- _EXTRACT_:
----

It is to be noted, therefore, that the term "transfer development" is generic to development techniques where (1) the toner layer is out of contact with the imaged photoconductor and the toner particles must traverse an air gap to effect development (2) the toner layer is brought into rolling contact with the imaged photoconductor to effect development, and (3) the toner layer is brought into contact with the imaged photoconductor and skidded across the imaged surface to effect development. Transfer development has also come to be known as "touchdown development".

In a typical transfer development system, a cylindrical or endless donor member is rotated so that its surface can be presented to the moving surface of a photoconductive drum bearing an electrostatic latent image thereon. Positioned about the periphery of the donor member are a number of processing stations including a donor loading station, at which toner is retained on the donor member surface; an agglomerate removal station at which toner agglomerates are removed from the toner layer retained on the surface of the donor member; a charging station at which a uniform charge is placed on the particles of the toner retained on the donor surface; a clean-up station at which the toner layer is converted into one of uniform thickness and at which any toner agglomerate not removed by the agglomerate removal station are removed; a development station at which the toner particles are presented to the imaged photoconductor for image development; and a cleaning station at which a neutralizing charge is placed upon the residual toner particles and at which a cleaning member removes residual toner from the peripheral surface of the donor. In this manner, a more or less continuous development process is carried out.

----

- _TO DO_:
a) Answer these questions from the transfer development passage, one per line, marked like the questions:
(i) By what other name has transfer development come to be known?
(ii) At which station is a uniform charge placed on the toner particles held on the donor surface?
(iii) At the cleaning station, what removes residual toner from the peripheral surface of the donor?
b) For each statement, say whether the transfer development passage supports it. Answer yes or no and quote the words that decide it.
(i) In one technique covered by the term, toner particles have to cross an air gap.
(ii) The toner layer is made uniform in thickness at the agglomerate removal station.
(iii) The donor member can be cylindrical or endless.
c) Please carry on the transfer development passage, starting after its final sentence.

- _INFORMATION SUPPLIED_:
----

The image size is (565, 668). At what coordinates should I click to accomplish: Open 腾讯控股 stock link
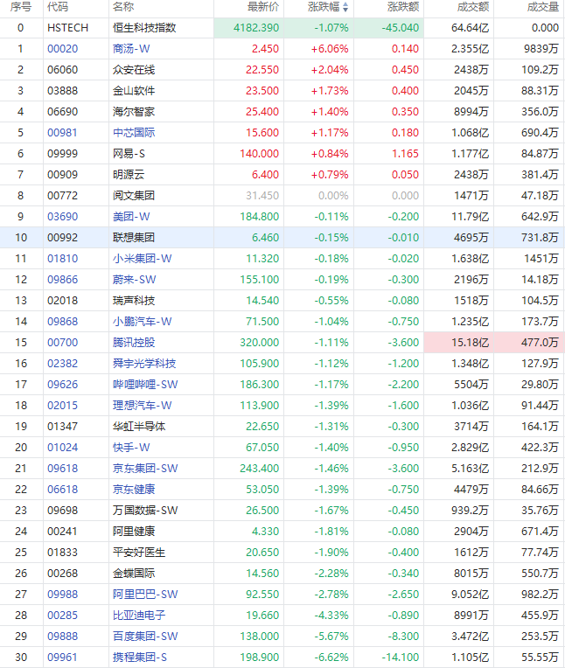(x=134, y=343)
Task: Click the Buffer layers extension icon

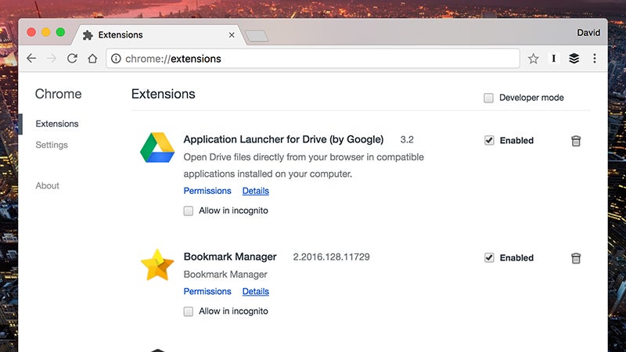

----

- _OUTPUTS BY TASK_:
a)
(i) Touchdown development
(ii) The charging station
(iii) A cleaning member

b)
(i) Yes: "the toner particles must traverse an air gap to effect development"
(ii) No: "a clean-up station at which the toner layer is converted into one of uniform thickness"
(iii) Yes: "a cylindrical or endless donor member is rotated"

c)
Among the typical donor members employed in the process heretofore was a metal cylinder covered with an insulating enamel upon which was coated a metal electrode in a gravure-screen pattern. A potential of up to 300 volts is impressed between the electrode and cylinder while the cylinder is rotated in a vibrating tray of toner powder. In a mass of toner that appears to be electrically neutral there will be roughly equal amounts of positively and negatively charged particles. Microsized electrostatic fields formed between the electrode and the cylinder cause toner of one polarity to deposit on the electrode and toner of the opposite polarity to deposit on the squares in the electrode. Clumps of excess toner are vacuumed off and the remaining uniformly thick toner layer is corona charged to make it all the same polarity, thus making the doner ready for use in developing an image.

As discussed previously the latent image on a photoconductive surface could be developed by momentarily "touching down" the donor member to the surface. The surface of the photoconductor containing the latent image is charged at a greater potential than the donor surface. Therefore, in charged areas of the surface, toner is attracted from the donor to the surface, in uncharged areas the toner-charge image forces keep the toner particles attracted to the donor, and the surface remains free of toner particles. However, it was found that several such "touchdowns" were needed to produce high density images because of a sparse migration of toner particles from the donor to the photoconductive surface.

Thicker coatings of toner produced by various techniques were explored in attempts to obtain the density desired with one touchdown, but these all seemed subject to the difficulty that where the thick coating of toner touched uncharged areas of the photoconductor surface, some surface toner particles less strongly attracted to the donor transferred to the photoconductor producing an objectionable background deposit. The obvious solution was to bring the donor only very close to the photoconductor but not into contact with it. Toner will jump across a narrow air gap to charged areas of a xerographic photoconductor surface, but not to uncharged areas. The images thus obtained were greatly improved. This latter process has been termed "spaced touchdown".

It has also been found that the quality of image development can be further enhanced if a toner particle is repelled from the doner surface when the particle comes into the reach of an electrostatic flux line emanating from the image charge on the photoconductor surface. In this case, it can home in one the field line and thus develop the latent image. At the same time, if the proper charge relationship is established between the toner particles and the image and background charges on the photoconductor surface, toner should not move to areas of background on the photoconductor.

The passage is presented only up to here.